Prehistoric rock art in Sweden

The Tumlehed rock painting (Hällmålningen i Tumlehed) is a prehistoric rock art pictograph site, located in Tumlehed on the island of Hisingen, Gothenburg Municipality, Sweden. It is the southernmost recorded rock painting in Sweden and one of few found in the western parts of the country, joined by a few additional ones in the same province.

==History==
Discovered in 1974, its period of creation has been estimated to be from between 4200-2500 BCE. Most archaeologists hold it to be from the Mesolithic era, based on among other factors the possible hunter-gatherer symbolism, location in regards to historical sea levels, and neighbouring sites dating from that period. Its discovery contributed to shifting the academic understanding of the Scandinavian rock paintings, which previously had been found primarily in Norway, Finland, and northern Sweden. A minor excavation was carried out in 1985 of the area next to the painting, but no significant finds were made.
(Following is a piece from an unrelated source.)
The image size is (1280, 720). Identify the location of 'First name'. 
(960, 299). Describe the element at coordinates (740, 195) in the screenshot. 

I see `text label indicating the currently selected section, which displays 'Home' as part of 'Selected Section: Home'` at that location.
Situated on a steep cliff face, covering about 2 x 2 meters, it depicts a number of figures, among them four ships, four fish, a large deer, wave-like patterns, and some undetermined shapes. The painting was made with a mixture of red ochre and a binder which through bonding with the rock has survived the years. At the time of its making it would have been located on an island's shore, rather than on the slope of a hill as today.